Task goal
Return every line of the listing below with no changes.

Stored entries
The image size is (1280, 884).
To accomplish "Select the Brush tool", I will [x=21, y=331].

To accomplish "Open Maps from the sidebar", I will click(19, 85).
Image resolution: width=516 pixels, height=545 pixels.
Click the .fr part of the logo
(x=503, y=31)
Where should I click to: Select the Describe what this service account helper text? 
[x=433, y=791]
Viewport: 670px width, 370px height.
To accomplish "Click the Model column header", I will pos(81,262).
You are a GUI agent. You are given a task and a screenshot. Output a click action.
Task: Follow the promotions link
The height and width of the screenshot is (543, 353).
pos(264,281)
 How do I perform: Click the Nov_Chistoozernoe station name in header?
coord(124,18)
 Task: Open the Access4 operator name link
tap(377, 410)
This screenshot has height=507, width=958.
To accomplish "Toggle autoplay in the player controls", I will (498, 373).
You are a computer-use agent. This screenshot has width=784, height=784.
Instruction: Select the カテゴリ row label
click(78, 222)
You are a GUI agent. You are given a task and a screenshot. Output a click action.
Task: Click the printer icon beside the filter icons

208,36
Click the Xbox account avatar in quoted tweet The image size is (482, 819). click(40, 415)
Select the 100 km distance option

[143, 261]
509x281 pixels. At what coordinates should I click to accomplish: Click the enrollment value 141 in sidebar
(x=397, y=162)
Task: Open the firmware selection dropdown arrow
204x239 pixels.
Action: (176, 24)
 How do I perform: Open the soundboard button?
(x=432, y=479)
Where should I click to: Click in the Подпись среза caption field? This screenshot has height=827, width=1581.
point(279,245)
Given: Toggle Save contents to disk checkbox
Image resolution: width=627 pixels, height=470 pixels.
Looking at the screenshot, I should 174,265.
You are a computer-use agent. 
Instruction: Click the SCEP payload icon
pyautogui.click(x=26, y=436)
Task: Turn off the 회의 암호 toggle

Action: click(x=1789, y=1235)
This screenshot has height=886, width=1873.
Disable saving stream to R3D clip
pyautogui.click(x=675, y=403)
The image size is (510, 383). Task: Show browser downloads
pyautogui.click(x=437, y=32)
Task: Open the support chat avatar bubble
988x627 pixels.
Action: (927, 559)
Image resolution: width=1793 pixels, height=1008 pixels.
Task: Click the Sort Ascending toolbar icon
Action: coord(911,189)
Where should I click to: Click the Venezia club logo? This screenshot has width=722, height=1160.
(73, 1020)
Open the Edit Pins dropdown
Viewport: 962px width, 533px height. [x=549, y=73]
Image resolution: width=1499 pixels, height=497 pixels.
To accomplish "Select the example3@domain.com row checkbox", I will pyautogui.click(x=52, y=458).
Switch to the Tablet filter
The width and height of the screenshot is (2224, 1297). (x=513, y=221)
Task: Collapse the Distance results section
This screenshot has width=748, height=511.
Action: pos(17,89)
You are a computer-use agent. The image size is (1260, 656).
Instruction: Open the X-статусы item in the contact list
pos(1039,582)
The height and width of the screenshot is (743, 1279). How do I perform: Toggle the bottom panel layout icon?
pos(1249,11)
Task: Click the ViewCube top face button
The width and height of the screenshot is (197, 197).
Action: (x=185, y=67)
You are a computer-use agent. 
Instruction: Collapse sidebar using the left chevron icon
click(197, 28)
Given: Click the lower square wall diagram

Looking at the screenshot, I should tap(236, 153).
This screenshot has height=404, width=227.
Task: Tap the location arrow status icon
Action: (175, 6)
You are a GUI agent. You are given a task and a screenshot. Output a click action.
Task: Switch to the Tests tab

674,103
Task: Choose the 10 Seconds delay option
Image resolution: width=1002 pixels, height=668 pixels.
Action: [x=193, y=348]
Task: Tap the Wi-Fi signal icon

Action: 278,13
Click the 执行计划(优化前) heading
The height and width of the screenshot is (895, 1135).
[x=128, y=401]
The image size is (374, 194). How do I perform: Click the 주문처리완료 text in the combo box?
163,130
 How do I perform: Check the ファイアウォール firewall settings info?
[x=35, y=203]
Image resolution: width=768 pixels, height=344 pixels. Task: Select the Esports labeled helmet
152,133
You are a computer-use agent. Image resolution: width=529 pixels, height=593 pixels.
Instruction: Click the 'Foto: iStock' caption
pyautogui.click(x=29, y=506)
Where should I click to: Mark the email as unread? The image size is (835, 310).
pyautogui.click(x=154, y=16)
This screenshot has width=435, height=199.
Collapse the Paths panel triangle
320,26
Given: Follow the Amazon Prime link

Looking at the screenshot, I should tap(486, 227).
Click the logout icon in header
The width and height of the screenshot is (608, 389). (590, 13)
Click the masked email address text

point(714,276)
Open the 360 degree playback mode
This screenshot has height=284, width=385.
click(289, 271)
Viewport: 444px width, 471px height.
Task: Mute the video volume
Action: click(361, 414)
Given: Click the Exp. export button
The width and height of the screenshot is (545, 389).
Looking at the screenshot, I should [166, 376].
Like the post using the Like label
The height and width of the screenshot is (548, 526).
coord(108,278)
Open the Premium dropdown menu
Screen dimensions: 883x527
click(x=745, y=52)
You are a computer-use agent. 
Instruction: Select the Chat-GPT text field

Task output
The image size is (1280, 884).
To accomplish "Select the Brush tool", I will [x=21, y=331].

To accomplish "Open Maps from the sidebar", I will click(19, 85).
Image resolution: width=516 pixels, height=545 pixels.
Click the .fr part of the logo
(x=503, y=31)
Where should I click to: Select the Describe what this service account helper text? 
[x=433, y=791]
Viewport: 670px width, 370px height.
To accomplish "Click the Model column header", I will pos(81,262).
You are a GUI agent. You are given a task and a screenshot. Output a click action.
Task: Follow the promotions link
The height and width of the screenshot is (543, 353).
pos(264,281)
 How do I perform: Click the Nov_Chistoozernoe station name in header?
coord(124,18)
 Task: Open the Access4 operator name link
tap(377, 410)
This screenshot has height=507, width=958.
To accomplish "Toggle autoplay in the player controls", I will (498, 373).
You are a computer-use agent. This screenshot has width=784, height=784.
Instruction: Select the カテゴリ row label
click(78, 222)
You are a GUI agent. You are given a task and a screenshot. Output a click action.
Task: Click the printer icon beside the filter icons

208,36
Click the Xbox account avatar in quoted tweet The image size is (482, 819). click(40, 415)
Select the 100 km distance option

[143, 261]
509x281 pixels. At what coordinates should I click to accomplish: Click the enrollment value 141 in sidebar
(x=397, y=162)
Task: Open the firmware selection dropdown arrow
204x239 pixels.
Action: (176, 24)
 How do I perform: Open the soundboard button?
(x=432, y=479)
Where should I click to: Click in the Подпись среза caption field? This screenshot has height=827, width=1581.
point(279,245)
Given: Toggle Save contents to disk checkbox
Image resolution: width=627 pixels, height=470 pixels.
Looking at the screenshot, I should 174,265.
You are a computer-use agent. 
Instruction: Click the SCEP payload icon
pyautogui.click(x=26, y=436)
Task: Turn off the 회의 암호 toggle

Action: click(x=1789, y=1235)
This screenshot has height=886, width=1873.
Disable saving stream to R3D clip
pyautogui.click(x=675, y=403)
The image size is (510, 383). Task: Show browser downloads
pyautogui.click(x=437, y=32)
Task: Open the support chat avatar bubble
988x627 pixels.
Action: (927, 559)
Image resolution: width=1793 pixels, height=1008 pixels.
Task: Click the Sort Ascending toolbar icon
Action: coord(911,189)
Where should I click to: Click the Venezia club logo? This screenshot has width=722, height=1160.
(73, 1020)
Open the Edit Pins dropdown
Viewport: 962px width, 533px height. [x=549, y=73]
Image resolution: width=1499 pixels, height=497 pixels.
To accomplish "Select the example3@domain.com row checkbox", I will pyautogui.click(x=52, y=458).
Switch to the Tablet filter
The width and height of the screenshot is (2224, 1297). (x=513, y=221)
Task: Collapse the Distance results section
This screenshot has width=748, height=511.
Action: pos(17,89)
You are a computer-use agent. The image size is (1260, 656).
Instruction: Open the X-статусы item in the contact list
pos(1039,582)
The height and width of the screenshot is (743, 1279). How do I perform: Toggle the bottom panel layout icon?
pos(1249,11)
Task: Click the ViewCube top face button
The width and height of the screenshot is (197, 197).
Action: (x=185, y=67)
You are a computer-use agent. 
Instruction: Collapse sidebar using the left chevron icon
click(197, 28)
Given: Click the lower square wall diagram

Looking at the screenshot, I should tap(236, 153).
This screenshot has height=404, width=227.
Task: Tap the location arrow status icon
Action: (175, 6)
You are a GUI agent. You are given a task and a screenshot. Output a click action.
Task: Switch to the Tests tab

674,103
Task: Choose the 10 Seconds delay option
Image resolution: width=1002 pixels, height=668 pixels.
Action: [x=193, y=348]
Task: Tap the Wi-Fi signal icon

Action: 278,13
Click the 执行计划(优化前) heading
The height and width of the screenshot is (895, 1135).
[x=128, y=401]
The image size is (374, 194). How do I perform: Click the 주문처리완료 text in the combo box?
163,130
 How do I perform: Check the ファイアウォール firewall settings info?
[x=35, y=203]
Image resolution: width=768 pixels, height=344 pixels. Task: Select the Esports labeled helmet
152,133
You are a computer-use agent. Image resolution: width=529 pixels, height=593 pixels.
Instruction: Click the 'Foto: iStock' caption
pyautogui.click(x=29, y=506)
Where should I click to: Mark the email as unread? The image size is (835, 310).
pyautogui.click(x=154, y=16)
This screenshot has width=435, height=199.
Collapse the Paths panel triangle
320,26
Given: Follow the Amazon Prime link

Looking at the screenshot, I should tap(486, 227).
Click the logout icon in header
The width and height of the screenshot is (608, 389). (590, 13)
Click the masked email address text

point(714,276)
Open the 360 degree playback mode
This screenshot has height=284, width=385.
click(289, 271)
Viewport: 444px width, 471px height.
Task: Mute the video volume
Action: click(361, 414)
Given: Click the Exp. export button
The width and height of the screenshot is (545, 389).
Looking at the screenshot, I should [166, 376].
Like the post using the Like label
The height and width of the screenshot is (548, 526).
coord(108,278)
Open the Premium dropdown menu
Screen dimensions: 883x527
click(x=745, y=52)
You are a computer-use agent. 
Instruction: Select the Chat-GPT text field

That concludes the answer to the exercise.